YOUR OBJECTIVE: Your answer should hold only the lines from the one containing "Open the kebab" through the last line below, copied exactly; pictures stay out.

___ SUPPLIED ENTRIES

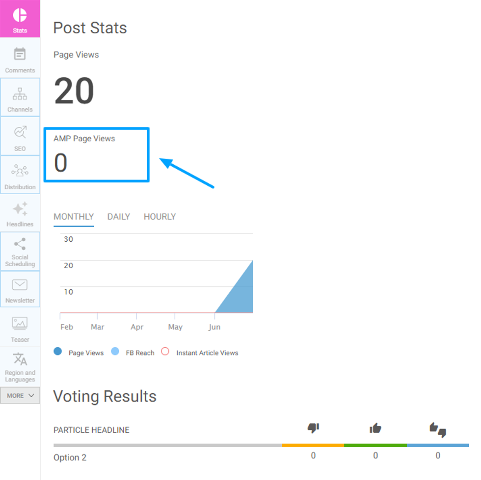Viewport: 481px width, 480px height.
Task: Open the Stats pie chart icon
Action: tap(20, 15)
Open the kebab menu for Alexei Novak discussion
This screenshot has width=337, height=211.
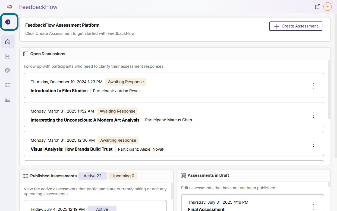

______

RESPONSE BELOW:
Open the kebab menu for Alexei Novak discussion
This screenshot has width=337, height=211.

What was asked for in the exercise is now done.